A decisão do governo de permitir que grandes consumidores de energia elétrica possam reduzir seu consumo e, assim, liberar carga para o sistema elétrico nacional, com recebimento de um pagamento, chega em boa hora, mas já poderia ter sido implementada diante da gravidade do quadro hídrico do país. A falta de chuvas e o baixo nível dos reservatórios das usinas hidrelétricas ameaçam a economia brasileira, seja porque elevam o preço da eletricidade, dando um choque na inflação, seja porque a carência dela pode ser desastrosa para a geração de riquezas. Não há crescimento econômico sem energia.

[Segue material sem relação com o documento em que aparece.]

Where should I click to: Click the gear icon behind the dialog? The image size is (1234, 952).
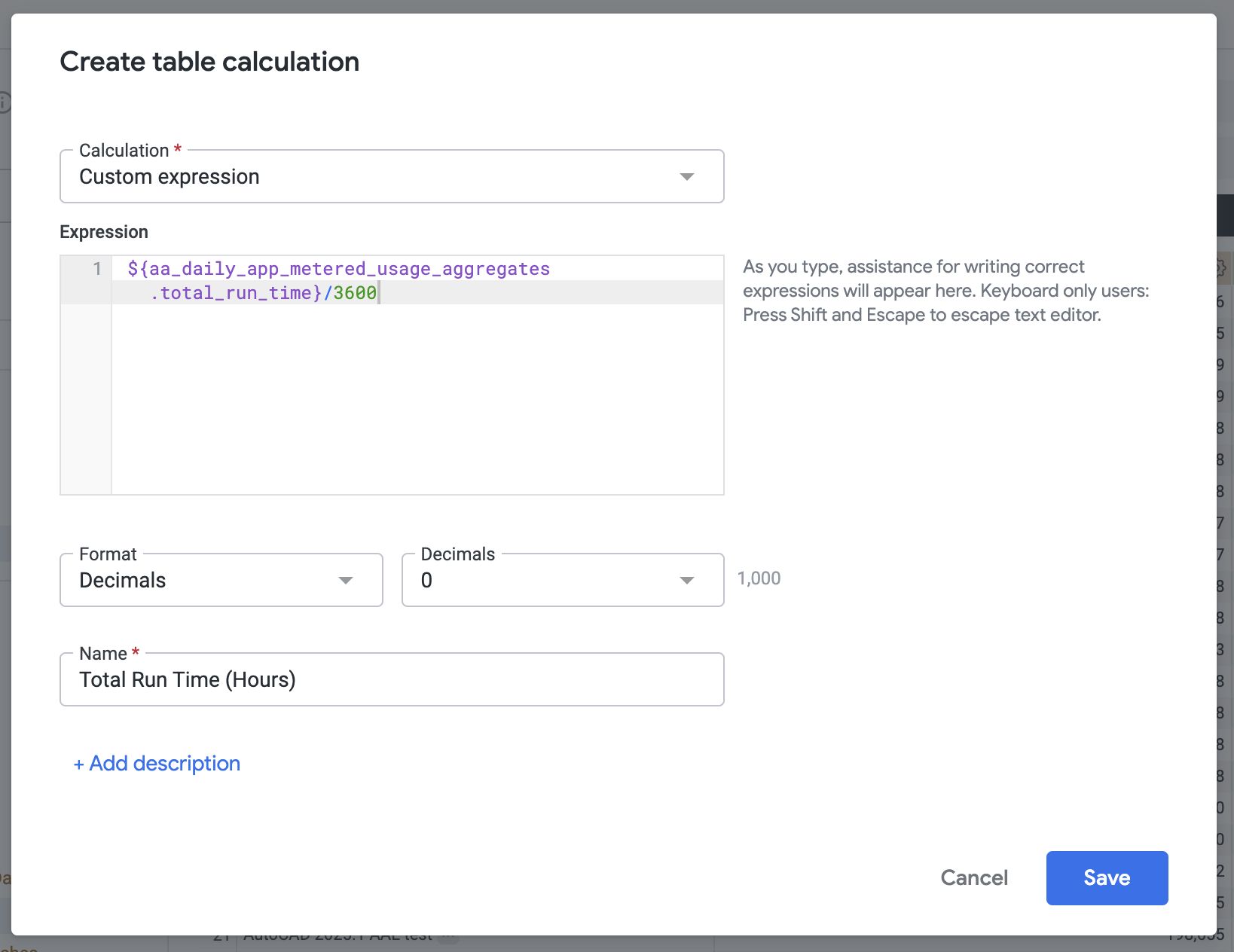pos(1223,268)
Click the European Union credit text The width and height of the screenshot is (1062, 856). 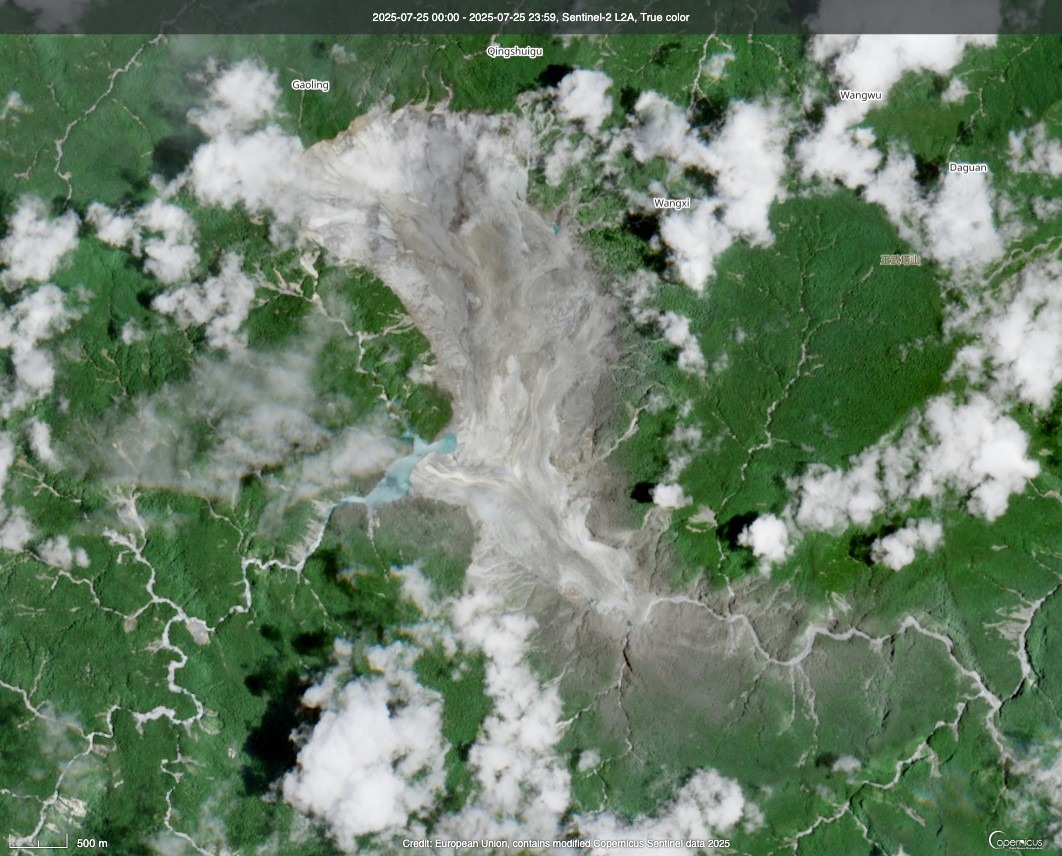click(x=566, y=844)
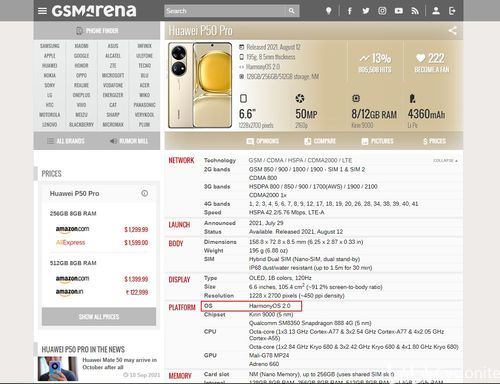500x384 pixels.
Task: Click Show All Prices button
Action: 99,316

Com a seca histórica, os reservatórios das hidrelétricas do Sudeste/Centro-Oeste, que respondem por cerca de 70% da capacidade de geração hídrica do país, que, por sua vez, equivale a mais de 60% de toda a energia gerada no território brasileiro, estão em níveis críticos. Dados do Operador Nacional do Sistema (ONS) mostram que, na semana passada, esses reservatórios estavam com 23% da capacidade, podendo fechar o mês em 21%. Em agosto do ano passado, essas mesmas usinas operavam com 42,3% e, em 2001, ano do racionamento, o nível era de 26,85%.

Apesar dos níveis piores dos reservatórios, o Brasil não enfrenta racionamento porque, em 20 anos, usinas térmicas foram construídas, assim como linhas de transmissão interligando as regiões do Brasil, que, por ser continental, tem diferentes regimes de chuvas. Esses investimentos, no entanto, não foram suficientes para afastar o risco de desabastecimento energético. A persistência da seca pode levar esses reservatórios do Sudeste/Centro-Oeste a inimagináveis 10% de armazenamento em novembro, início efetivo do período chuvoso nessas regiões.

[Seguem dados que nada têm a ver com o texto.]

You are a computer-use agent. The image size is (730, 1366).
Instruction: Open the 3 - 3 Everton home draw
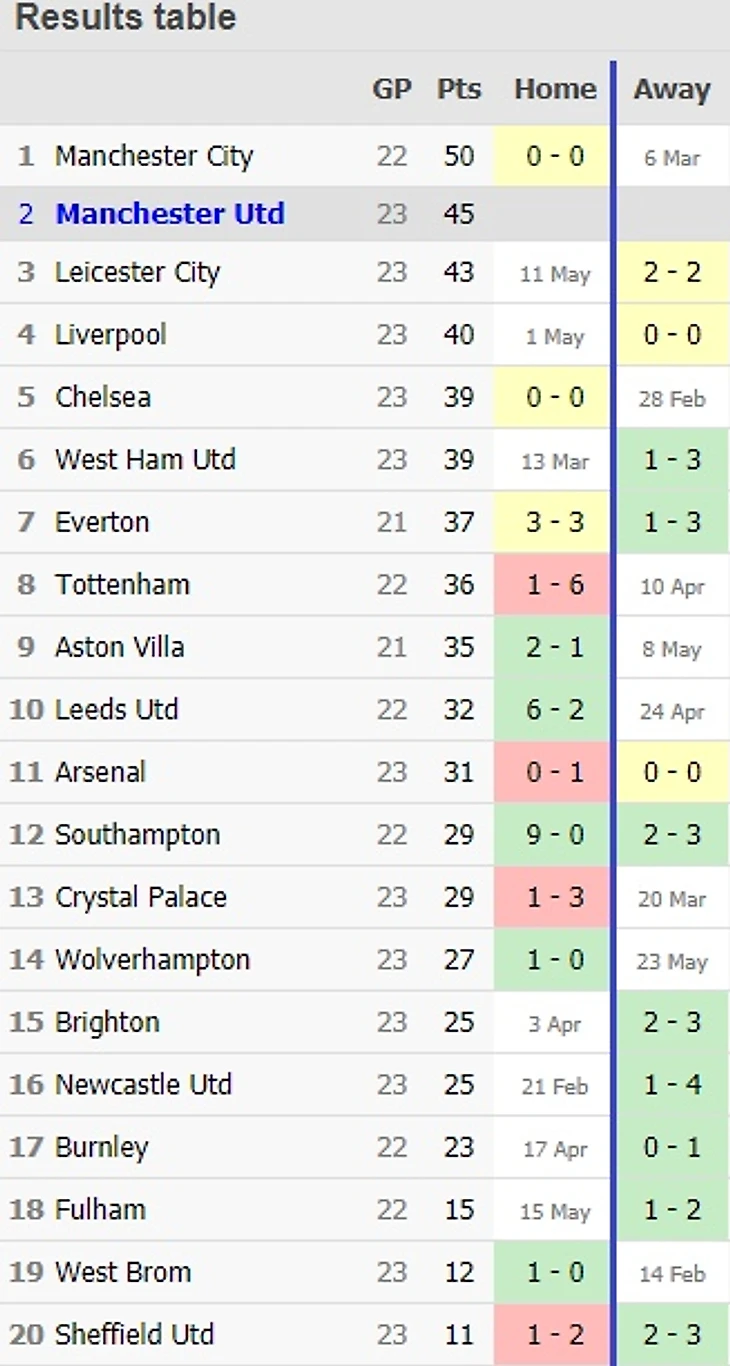[555, 522]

Isso significa que um regime de chuvas abaixo das médias históricas deixa o país extremamente vulnerável à necessidade de um racionamento. Sem energia, a atividade econômica deixa de crescer, e o preço da conta de luz dispara, punindo todos os consumidores. Apenas este ano, com a necessidade de se acionar todas as usinas térmicas, o preço da energia subiu 7%. E deve subir mais 16% no ano que vem, para cobrir os custos dessa geração mais cara das termelétricas. Sem contar o impacto das bandeiras tarifárias, que devem vigorar mesmo nos meses do período chuvoso. Com isso, a inflação oficial passa, e muito, do teto da meta fixada para este ano.

A entrada em vigor do Programa de Redução Voluntária de Demanda de Energia Elétrica deve liberar entre 20 e 35 megawatts (MW) por dia de energia para o sistema nacional. Diante do aumento do consumo com a liberação das atividades econômicas — só no primeiro semestre, a demanda cresceu 7,7% —, a redução da demanda é a única alternativa (além da importação) para se garantir a oferta de energia. Dessa forma, o governo deveria ampliar os benefícios e a divulgação da tarifa branca, que permite, aos consumidores residenciais, reduzir a conta de luz com o uso em horários que não pressionam o sistema.

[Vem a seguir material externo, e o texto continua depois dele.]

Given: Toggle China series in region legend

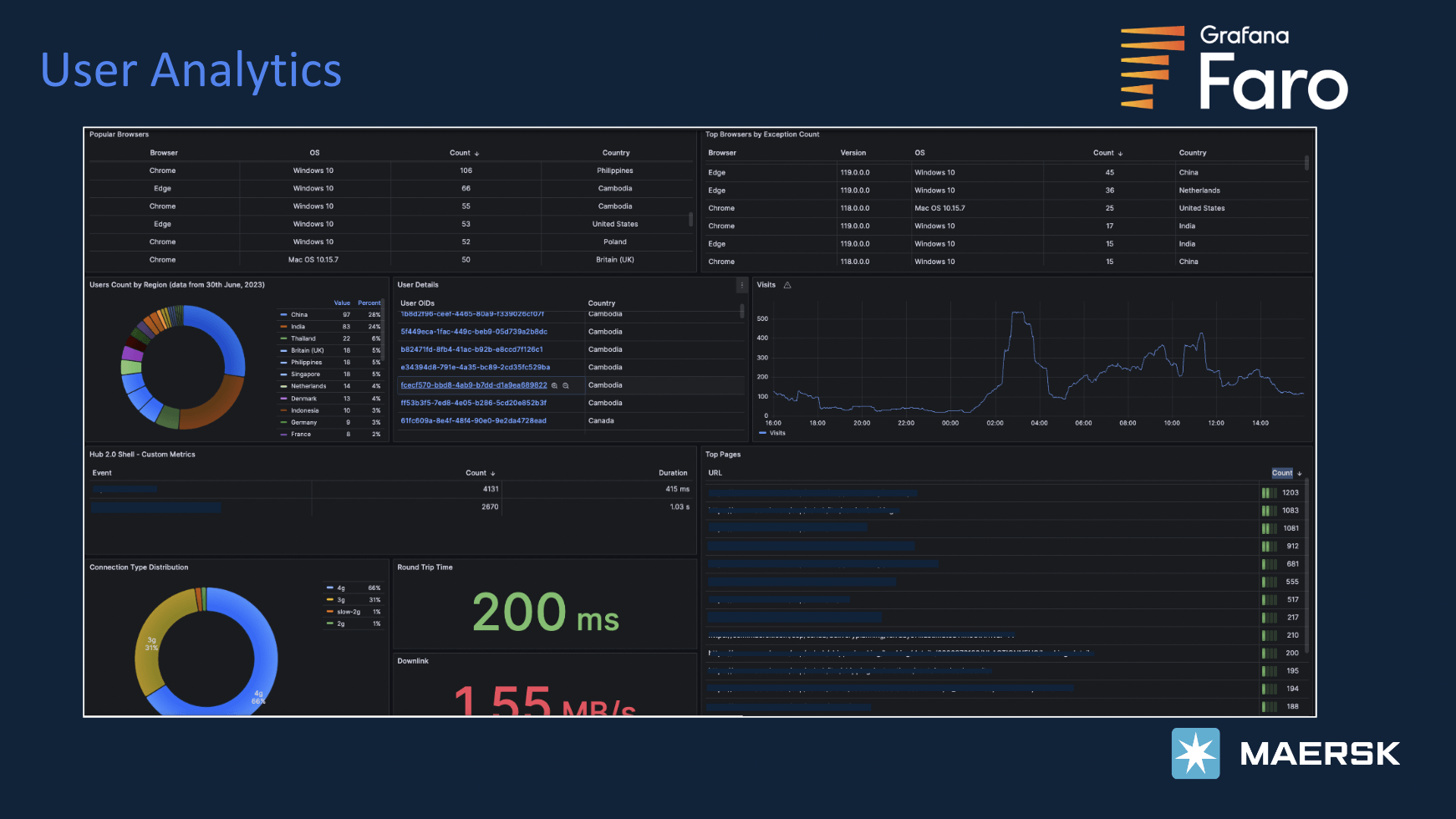Looking at the screenshot, I should click(299, 315).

Todo esforço é válido para se evitar o contingenciamento compulsório do consumo de energia elétrica. Em 2001, isso custou ao país três pontos percentuais a menos no crescimento econômico e uma inflação de 7,67% no ano e de 12,53% no seguinte. Passaram-se duas décadas, e o país está novamente diante da possibilidade de restrição no abastecimento energético. É certo que hoje o Brasil é menos dependente da energia hídrica, mas ainda o é.

Exige-se, então, incentivos fortes e firmes a novas formas de geração e ao uso racional da energia, para que, no futuro próximo, o país não venha novamente enfrentar riscos de racionamento ou o próprio contingenciamento. Basta dizer que, sem chuvas abundantes, teremos problemas já no início de 2022.